High seas adventure
|By ALLAN I. ROSS|
It's man vs. nature in the true story of 'Kon-Tiki'
The problem with most action/adventure movies is that the plot seems like an afterthought, an excuse to stitch one overblown spectacle into the next. And I get it; I enjoy car chases, tanker explosions and muscly hemen (or monsters and giant robots, as the case may be) beating each other to a pulp, but there’s a way to do this without insulting my intelligence. “Raiders of the Lost Ark” got it right; so did “Die Hard,” “The Matrix” and last year’s superb “Dredd 3D.” Give me a character I can relate to, beat the hell out of him for a couple hours and maybe let him win — is that too much to ask for?

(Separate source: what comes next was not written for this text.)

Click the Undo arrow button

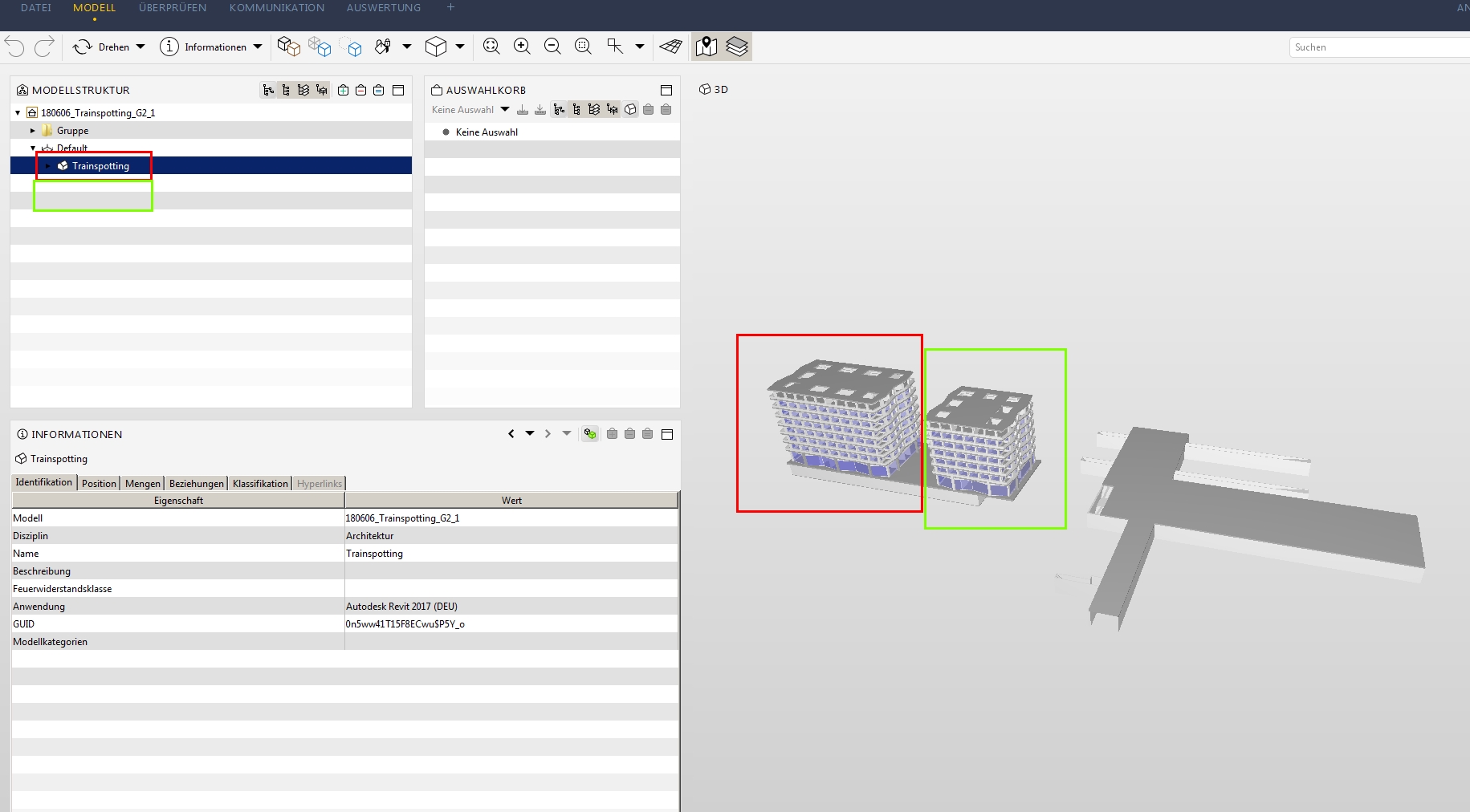[x=14, y=47]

You can add a new title to the list of well-crafted, cerebral thrill rides: “Kon- Tiki.” Although some folks may be hardpressed to put this in the same genre as an entry in the “Fast & Furious” or “Bourne” canons, the swashbuckling ethos and skyhigh stakes make this a pulse-pounder for the thinking man. And how much awesomer is it that it’s based on a true story?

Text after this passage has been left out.